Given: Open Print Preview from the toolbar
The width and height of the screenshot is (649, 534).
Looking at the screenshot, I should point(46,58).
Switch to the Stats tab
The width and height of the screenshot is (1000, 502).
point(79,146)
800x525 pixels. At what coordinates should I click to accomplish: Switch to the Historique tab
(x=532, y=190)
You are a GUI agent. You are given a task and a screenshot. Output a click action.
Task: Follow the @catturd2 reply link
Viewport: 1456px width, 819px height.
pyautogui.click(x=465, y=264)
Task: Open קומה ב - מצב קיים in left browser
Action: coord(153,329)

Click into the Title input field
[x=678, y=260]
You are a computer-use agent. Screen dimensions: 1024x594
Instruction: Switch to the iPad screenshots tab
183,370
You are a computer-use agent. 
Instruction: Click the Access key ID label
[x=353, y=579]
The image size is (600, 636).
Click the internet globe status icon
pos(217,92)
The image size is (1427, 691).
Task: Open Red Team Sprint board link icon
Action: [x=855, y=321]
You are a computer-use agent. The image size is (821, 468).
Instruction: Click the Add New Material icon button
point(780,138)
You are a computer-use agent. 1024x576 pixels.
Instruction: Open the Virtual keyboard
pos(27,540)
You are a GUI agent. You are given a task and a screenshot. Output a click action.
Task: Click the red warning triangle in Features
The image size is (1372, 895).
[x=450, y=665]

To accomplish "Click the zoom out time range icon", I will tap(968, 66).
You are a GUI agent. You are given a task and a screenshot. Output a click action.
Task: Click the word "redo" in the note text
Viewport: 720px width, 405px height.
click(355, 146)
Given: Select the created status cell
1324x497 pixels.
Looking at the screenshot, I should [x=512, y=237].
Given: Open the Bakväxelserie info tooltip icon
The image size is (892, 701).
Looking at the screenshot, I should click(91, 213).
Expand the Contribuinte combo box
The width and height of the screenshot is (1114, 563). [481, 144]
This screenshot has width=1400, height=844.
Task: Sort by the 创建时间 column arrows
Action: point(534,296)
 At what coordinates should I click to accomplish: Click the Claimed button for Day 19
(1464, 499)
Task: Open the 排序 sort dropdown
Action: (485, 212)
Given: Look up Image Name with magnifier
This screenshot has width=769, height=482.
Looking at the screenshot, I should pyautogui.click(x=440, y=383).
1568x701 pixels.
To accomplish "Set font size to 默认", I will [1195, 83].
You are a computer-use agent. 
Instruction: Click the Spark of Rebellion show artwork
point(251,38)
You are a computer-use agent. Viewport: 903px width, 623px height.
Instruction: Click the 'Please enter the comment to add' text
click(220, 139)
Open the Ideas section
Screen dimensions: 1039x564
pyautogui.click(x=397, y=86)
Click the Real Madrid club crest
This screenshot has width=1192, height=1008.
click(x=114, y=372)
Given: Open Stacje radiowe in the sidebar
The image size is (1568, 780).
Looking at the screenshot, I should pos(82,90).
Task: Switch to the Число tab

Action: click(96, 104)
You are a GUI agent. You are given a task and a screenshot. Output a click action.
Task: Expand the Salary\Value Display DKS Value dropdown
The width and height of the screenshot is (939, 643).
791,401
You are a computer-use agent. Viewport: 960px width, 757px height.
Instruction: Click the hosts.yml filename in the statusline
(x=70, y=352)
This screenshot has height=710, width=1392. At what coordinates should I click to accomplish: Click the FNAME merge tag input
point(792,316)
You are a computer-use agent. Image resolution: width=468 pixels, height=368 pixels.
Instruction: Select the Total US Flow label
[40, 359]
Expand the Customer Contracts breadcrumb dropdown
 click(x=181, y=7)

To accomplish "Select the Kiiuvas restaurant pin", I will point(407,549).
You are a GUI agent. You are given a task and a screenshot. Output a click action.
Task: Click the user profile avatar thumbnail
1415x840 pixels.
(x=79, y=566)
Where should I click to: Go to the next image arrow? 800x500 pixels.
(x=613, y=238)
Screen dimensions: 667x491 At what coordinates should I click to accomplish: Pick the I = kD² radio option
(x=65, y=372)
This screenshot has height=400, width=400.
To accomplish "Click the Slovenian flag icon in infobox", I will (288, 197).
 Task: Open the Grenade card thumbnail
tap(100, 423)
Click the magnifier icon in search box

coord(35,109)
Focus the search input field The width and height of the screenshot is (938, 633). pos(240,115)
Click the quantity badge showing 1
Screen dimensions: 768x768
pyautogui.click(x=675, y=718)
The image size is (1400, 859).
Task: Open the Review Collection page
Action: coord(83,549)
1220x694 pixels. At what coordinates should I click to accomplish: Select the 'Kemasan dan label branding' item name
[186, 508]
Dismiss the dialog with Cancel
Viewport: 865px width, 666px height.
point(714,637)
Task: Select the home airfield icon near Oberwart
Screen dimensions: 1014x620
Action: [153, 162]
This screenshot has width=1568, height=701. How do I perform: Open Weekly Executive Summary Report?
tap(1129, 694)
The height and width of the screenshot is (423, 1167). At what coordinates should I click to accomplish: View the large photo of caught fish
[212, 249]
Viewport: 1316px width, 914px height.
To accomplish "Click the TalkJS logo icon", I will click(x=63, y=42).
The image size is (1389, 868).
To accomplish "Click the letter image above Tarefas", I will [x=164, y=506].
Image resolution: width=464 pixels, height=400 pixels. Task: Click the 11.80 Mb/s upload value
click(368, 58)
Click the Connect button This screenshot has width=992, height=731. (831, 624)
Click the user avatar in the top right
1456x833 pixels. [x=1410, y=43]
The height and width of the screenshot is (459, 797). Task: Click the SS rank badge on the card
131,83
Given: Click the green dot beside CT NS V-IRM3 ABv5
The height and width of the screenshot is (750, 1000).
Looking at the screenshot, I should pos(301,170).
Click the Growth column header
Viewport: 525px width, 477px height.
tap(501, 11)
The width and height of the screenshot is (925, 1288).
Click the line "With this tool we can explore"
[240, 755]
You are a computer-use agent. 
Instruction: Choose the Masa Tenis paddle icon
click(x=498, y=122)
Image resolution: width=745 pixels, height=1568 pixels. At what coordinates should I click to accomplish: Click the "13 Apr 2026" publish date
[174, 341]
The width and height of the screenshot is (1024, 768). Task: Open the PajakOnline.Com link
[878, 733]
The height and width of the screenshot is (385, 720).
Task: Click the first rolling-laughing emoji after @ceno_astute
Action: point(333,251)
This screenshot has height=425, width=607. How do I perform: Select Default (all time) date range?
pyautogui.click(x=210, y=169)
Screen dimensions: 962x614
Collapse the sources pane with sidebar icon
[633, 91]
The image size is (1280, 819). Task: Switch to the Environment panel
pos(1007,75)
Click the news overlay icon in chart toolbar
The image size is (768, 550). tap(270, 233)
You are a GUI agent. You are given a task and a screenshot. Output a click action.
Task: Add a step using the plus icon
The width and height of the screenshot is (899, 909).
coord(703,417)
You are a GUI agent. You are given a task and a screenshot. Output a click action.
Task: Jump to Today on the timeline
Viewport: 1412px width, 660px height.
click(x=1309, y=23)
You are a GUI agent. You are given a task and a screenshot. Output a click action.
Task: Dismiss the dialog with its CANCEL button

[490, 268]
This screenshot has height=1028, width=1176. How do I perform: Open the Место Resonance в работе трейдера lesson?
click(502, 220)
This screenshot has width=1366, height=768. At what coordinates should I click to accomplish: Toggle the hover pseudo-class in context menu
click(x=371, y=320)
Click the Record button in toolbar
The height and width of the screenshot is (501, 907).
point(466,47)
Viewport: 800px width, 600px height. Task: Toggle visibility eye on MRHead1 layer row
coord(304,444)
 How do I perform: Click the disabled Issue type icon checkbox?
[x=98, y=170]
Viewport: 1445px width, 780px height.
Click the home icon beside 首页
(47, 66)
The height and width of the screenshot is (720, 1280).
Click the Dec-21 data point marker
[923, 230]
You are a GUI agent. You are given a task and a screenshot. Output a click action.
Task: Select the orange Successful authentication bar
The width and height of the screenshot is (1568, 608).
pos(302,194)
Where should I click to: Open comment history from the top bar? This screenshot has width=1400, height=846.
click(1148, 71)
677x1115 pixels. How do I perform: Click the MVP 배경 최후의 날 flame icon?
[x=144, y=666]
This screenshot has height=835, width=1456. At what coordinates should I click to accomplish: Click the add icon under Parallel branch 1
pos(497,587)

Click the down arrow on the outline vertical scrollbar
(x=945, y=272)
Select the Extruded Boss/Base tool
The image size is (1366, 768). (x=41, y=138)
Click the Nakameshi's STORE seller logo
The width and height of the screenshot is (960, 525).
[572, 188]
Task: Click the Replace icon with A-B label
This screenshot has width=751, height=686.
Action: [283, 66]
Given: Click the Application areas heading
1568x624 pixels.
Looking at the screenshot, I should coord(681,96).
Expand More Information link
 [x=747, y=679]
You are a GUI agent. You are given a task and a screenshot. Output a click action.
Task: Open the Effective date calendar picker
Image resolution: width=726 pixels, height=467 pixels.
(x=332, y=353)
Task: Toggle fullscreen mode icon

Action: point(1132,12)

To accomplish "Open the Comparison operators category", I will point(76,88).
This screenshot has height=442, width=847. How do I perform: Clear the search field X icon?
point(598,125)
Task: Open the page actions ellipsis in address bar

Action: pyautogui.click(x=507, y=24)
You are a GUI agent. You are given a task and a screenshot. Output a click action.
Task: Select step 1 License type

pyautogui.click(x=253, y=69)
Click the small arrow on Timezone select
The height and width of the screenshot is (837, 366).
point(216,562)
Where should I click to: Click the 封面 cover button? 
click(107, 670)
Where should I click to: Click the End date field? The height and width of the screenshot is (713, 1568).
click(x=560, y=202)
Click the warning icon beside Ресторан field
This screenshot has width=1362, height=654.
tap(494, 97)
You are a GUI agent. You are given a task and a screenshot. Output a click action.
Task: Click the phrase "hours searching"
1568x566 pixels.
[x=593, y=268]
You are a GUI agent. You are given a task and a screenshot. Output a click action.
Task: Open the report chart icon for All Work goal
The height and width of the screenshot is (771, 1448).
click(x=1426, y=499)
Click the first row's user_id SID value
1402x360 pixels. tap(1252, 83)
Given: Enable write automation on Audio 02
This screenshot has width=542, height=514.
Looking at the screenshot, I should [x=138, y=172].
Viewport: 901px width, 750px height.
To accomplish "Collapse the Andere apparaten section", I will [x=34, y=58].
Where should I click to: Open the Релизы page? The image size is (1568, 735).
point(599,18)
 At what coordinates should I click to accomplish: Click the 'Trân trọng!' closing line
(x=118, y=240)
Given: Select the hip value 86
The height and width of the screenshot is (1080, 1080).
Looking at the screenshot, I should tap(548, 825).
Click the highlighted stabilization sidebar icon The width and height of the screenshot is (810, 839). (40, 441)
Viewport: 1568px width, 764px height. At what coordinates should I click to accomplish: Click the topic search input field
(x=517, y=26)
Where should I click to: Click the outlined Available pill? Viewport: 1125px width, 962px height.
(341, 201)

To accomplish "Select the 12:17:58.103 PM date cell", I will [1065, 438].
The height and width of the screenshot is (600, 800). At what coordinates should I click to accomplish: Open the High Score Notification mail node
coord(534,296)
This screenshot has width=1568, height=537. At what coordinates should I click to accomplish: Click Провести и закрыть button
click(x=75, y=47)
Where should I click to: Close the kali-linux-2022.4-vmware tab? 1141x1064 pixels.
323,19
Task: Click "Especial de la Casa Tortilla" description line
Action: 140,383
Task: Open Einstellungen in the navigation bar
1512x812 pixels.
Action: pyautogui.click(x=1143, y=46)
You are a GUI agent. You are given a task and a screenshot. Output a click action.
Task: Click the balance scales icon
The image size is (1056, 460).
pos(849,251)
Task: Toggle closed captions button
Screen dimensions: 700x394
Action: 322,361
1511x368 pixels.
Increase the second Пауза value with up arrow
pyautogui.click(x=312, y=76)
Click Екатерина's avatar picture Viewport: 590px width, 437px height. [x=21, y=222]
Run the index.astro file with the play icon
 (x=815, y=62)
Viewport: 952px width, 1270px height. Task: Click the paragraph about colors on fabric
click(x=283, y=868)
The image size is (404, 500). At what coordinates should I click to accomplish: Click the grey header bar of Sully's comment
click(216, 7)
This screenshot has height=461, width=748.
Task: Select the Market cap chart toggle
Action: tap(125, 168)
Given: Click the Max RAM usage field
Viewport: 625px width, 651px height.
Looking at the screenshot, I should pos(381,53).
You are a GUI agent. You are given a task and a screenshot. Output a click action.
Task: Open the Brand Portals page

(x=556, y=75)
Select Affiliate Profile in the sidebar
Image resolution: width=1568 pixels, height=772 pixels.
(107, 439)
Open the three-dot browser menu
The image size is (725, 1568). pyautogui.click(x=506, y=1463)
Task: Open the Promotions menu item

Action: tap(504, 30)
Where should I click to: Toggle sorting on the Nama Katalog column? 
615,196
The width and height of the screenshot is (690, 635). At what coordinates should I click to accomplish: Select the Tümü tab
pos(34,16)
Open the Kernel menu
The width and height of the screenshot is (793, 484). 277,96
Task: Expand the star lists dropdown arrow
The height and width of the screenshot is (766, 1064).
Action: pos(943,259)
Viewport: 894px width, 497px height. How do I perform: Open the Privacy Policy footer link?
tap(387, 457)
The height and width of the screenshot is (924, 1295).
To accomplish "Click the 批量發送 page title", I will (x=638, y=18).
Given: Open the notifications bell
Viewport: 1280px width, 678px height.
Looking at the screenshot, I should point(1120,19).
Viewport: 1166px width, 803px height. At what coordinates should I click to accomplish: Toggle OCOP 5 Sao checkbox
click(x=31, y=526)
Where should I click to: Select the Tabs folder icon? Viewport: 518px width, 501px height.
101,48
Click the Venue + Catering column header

## WORK REQUIRED:
Extract each line from the entries above that contains the string "computer".

## REPLY TO THE EXERCISE:
You are a computer-use agent. Screen dimensions: 1024x594
You are a computer-use agent. 
You are a computer-use agent. The image size is (821, 468).
You are a computer-use agent. 1024x576 pixels.
You are a computer-use agent. 
You are a computer-use agent. Viewport: 903px width, 623px height.
You are a computer-use agent. Viewport: 960px width, 757px height.
You are a computer-use agent. Image resolution: width=468 pixels, height=368 pixels.
You are a computer-use agent. 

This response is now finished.